___ EXTRACTO DEL DOCUMENTO
También demandan crecientemente a la familia las políticas sociales, en muchos de cuyos programas se procura la participación activa de las familias considerando menos de lo necesario las dificultades que les plantea cualquier tipo de participación, especialmente cuando se ven exigidas simultáneamente desde diferentes sectores: educación, salud, etcétera.
Pero el tema de la falta de equidad lo encontramos no sólo en las relaciones entre familia y sociedad, sino también al interior de la familia y tiene su manifestación más extrema en la violencia intrafamiliar, que afecta fundamentalmente a las mujeres y a los niños.
______
— TAREA —
Cambia el pasaje del fragmento sobre la familia y la sociedad que va de "Pero el tema" a "a los niños.", poniendo "violencia doméstica" en lugar de "violencia intrafamiliar". Los ítems provienen de una fuente distinta.
___ SECCIÓN DE DATOS
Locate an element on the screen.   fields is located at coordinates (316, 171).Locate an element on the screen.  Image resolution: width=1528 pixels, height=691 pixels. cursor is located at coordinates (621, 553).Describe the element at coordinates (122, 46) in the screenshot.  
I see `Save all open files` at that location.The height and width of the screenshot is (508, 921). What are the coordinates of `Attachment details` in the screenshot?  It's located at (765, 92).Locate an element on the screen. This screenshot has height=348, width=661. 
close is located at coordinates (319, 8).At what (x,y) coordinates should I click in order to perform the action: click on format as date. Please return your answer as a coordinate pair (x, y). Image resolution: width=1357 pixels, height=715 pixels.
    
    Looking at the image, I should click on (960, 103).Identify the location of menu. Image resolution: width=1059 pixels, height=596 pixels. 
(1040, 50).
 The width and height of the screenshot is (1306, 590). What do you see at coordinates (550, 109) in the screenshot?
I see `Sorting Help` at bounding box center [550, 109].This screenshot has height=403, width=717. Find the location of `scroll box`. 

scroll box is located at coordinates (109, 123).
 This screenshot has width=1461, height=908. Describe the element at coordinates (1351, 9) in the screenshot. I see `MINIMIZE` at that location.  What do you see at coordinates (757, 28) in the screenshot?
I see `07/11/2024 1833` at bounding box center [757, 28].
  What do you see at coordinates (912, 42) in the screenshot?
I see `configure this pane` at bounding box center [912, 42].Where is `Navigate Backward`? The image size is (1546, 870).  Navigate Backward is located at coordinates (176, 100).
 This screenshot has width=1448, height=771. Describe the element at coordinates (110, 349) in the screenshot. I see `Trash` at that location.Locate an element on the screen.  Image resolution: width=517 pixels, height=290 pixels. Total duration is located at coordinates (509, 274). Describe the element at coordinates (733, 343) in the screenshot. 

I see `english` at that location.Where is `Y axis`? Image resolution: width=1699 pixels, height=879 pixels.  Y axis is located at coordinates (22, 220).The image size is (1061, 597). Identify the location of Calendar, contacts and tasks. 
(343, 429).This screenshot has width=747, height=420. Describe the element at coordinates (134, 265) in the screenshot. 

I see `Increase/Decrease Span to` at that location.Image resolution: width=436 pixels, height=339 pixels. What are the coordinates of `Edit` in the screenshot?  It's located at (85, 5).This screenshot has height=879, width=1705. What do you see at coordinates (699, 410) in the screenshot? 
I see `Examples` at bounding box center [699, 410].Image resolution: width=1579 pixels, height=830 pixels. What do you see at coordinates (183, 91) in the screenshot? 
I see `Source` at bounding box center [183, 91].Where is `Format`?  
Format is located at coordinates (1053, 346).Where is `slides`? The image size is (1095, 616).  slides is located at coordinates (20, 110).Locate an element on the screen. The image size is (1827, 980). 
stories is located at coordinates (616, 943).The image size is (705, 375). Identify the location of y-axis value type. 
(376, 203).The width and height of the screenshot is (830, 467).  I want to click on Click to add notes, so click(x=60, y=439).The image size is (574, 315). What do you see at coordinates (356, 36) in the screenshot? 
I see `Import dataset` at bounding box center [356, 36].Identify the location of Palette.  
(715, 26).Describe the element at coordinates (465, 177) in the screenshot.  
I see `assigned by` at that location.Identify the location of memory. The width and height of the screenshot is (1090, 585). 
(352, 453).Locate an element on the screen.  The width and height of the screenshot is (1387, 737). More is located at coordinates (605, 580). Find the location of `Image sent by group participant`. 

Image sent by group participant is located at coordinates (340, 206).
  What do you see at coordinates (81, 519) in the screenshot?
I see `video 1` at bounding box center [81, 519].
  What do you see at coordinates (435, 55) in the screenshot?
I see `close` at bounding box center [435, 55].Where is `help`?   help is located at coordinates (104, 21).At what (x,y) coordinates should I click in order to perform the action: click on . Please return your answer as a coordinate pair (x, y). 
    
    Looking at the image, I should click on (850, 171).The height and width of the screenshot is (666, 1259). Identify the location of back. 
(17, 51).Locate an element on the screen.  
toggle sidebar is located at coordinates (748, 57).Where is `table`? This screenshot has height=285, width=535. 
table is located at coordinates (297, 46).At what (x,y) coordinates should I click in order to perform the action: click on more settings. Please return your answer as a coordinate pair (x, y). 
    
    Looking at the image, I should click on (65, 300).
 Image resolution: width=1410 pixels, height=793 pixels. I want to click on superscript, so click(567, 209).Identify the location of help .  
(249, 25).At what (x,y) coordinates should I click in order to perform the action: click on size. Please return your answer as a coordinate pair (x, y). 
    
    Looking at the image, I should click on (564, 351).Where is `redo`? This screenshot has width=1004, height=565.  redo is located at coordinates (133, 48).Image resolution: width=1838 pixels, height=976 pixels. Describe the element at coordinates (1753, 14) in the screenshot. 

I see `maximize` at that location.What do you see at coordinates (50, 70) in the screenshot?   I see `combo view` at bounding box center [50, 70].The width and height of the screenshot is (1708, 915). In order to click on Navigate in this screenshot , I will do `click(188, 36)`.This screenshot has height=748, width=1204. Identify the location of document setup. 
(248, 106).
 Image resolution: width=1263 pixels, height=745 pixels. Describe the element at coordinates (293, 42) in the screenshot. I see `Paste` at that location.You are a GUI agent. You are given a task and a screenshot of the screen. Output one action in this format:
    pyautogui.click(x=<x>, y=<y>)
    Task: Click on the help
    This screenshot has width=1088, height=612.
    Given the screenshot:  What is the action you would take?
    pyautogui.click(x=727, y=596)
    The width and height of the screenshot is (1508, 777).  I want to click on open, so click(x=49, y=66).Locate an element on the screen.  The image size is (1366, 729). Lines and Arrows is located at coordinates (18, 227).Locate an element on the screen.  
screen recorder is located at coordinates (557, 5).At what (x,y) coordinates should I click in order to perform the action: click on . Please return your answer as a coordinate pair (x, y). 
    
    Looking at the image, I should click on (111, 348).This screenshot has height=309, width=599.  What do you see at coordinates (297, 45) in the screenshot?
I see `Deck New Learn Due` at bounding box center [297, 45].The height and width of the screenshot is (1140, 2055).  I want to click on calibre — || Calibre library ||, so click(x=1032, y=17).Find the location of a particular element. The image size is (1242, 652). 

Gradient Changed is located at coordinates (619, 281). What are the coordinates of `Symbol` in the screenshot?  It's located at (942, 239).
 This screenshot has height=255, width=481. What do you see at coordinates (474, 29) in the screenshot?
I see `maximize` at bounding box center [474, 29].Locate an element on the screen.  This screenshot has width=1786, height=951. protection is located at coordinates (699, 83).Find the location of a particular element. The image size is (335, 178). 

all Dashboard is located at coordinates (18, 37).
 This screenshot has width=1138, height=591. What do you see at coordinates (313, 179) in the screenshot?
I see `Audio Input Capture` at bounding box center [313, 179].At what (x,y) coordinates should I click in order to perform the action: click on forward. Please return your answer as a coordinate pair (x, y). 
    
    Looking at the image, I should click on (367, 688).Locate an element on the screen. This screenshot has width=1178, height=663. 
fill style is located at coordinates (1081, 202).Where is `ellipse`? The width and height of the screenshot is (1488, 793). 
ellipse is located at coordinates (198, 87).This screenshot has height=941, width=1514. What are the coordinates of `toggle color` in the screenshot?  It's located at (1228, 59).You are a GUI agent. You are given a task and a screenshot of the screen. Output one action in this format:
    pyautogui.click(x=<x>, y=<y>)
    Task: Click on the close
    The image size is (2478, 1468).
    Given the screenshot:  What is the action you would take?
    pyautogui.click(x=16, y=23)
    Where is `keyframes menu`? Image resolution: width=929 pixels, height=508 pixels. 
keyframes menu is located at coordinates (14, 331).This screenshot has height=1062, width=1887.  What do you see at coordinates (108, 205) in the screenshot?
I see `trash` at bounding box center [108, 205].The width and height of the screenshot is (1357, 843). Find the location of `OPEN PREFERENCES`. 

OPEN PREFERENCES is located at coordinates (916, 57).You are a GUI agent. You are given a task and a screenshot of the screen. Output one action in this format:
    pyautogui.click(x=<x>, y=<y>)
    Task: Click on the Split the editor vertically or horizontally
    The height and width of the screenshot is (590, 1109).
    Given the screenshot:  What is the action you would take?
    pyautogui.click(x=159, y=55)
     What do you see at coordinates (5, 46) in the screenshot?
______
— RESPUESTA —
Pero el tema de la falta de equidad lo encontramos no sólo en las relaciones entre familia y sociedad, sino también al interior de la familia y tiene su manifestación más extrema en la violencia doméstica, que afecta fundamentalmente a las mujeres y a los niños.